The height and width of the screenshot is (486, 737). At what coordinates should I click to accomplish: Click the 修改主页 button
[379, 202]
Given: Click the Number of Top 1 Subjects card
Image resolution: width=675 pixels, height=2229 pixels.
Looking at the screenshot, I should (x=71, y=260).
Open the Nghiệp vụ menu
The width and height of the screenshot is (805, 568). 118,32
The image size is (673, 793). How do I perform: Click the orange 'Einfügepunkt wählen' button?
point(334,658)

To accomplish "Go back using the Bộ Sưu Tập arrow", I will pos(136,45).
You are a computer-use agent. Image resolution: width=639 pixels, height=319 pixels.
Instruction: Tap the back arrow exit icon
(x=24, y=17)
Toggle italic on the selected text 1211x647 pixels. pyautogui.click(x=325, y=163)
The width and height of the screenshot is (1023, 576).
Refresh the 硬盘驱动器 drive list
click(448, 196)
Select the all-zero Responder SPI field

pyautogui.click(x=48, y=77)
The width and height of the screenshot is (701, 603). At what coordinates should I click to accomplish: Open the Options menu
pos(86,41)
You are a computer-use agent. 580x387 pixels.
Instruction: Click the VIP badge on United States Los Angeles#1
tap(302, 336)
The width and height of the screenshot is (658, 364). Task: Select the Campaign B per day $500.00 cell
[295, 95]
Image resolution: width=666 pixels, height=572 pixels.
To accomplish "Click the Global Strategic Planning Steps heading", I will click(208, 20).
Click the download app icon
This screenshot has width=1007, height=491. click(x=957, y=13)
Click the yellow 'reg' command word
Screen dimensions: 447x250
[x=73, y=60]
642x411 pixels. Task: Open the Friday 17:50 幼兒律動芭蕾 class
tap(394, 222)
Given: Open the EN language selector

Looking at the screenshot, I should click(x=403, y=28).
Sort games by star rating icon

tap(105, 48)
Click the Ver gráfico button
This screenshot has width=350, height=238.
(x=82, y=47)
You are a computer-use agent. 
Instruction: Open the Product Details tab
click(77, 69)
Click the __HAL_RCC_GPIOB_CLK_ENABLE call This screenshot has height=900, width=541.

How to complete this task
When you restate the listing, keep each line identical to the original.

Response to the exercise
The height and width of the screenshot is (486, 737). At what coordinates should I click to accomplish: Click the 修改主页 button
[379, 202]
Given: Click the Number of Top 1 Subjects card
Image resolution: width=675 pixels, height=2229 pixels.
Looking at the screenshot, I should (x=71, y=260).
Open the Nghiệp vụ menu
The width and height of the screenshot is (805, 568). 118,32
The image size is (673, 793). How do I perform: Click the orange 'Einfügepunkt wählen' button?
point(334,658)

To accomplish "Go back using the Bộ Sưu Tập arrow", I will pos(136,45).
You are a computer-use agent. Image resolution: width=639 pixels, height=319 pixels.
Instruction: Tap the back arrow exit icon
(x=24, y=17)
Toggle italic on the selected text 1211x647 pixels. pyautogui.click(x=325, y=163)
The width and height of the screenshot is (1023, 576).
Refresh the 硬盘驱动器 drive list
click(448, 196)
Select the all-zero Responder SPI field

pyautogui.click(x=48, y=77)
The width and height of the screenshot is (701, 603). At what coordinates should I click to accomplish: Open the Options menu
pos(86,41)
You are a computer-use agent. 580x387 pixels.
Instruction: Click the VIP badge on United States Los Angeles#1
tap(302, 336)
The width and height of the screenshot is (658, 364). Task: Select the Campaign B per day $500.00 cell
[295, 95]
Image resolution: width=666 pixels, height=572 pixels.
To accomplish "Click the Global Strategic Planning Steps heading", I will click(208, 20).
Click the download app icon
This screenshot has width=1007, height=491. click(x=957, y=13)
Click the yellow 'reg' command word
Screen dimensions: 447x250
[x=73, y=60]
642x411 pixels. Task: Open the Friday 17:50 幼兒律動芭蕾 class
tap(394, 222)
Given: Open the EN language selector

Looking at the screenshot, I should click(x=403, y=28).
Sort games by star rating icon

tap(105, 48)
Click the Ver gráfico button
This screenshot has width=350, height=238.
(x=82, y=47)
You are a computer-use agent. 
Instruction: Open the Product Details tab
click(77, 69)
Click the __HAL_RCC_GPIOB_CLK_ENABLE call This screenshot has height=900, width=541.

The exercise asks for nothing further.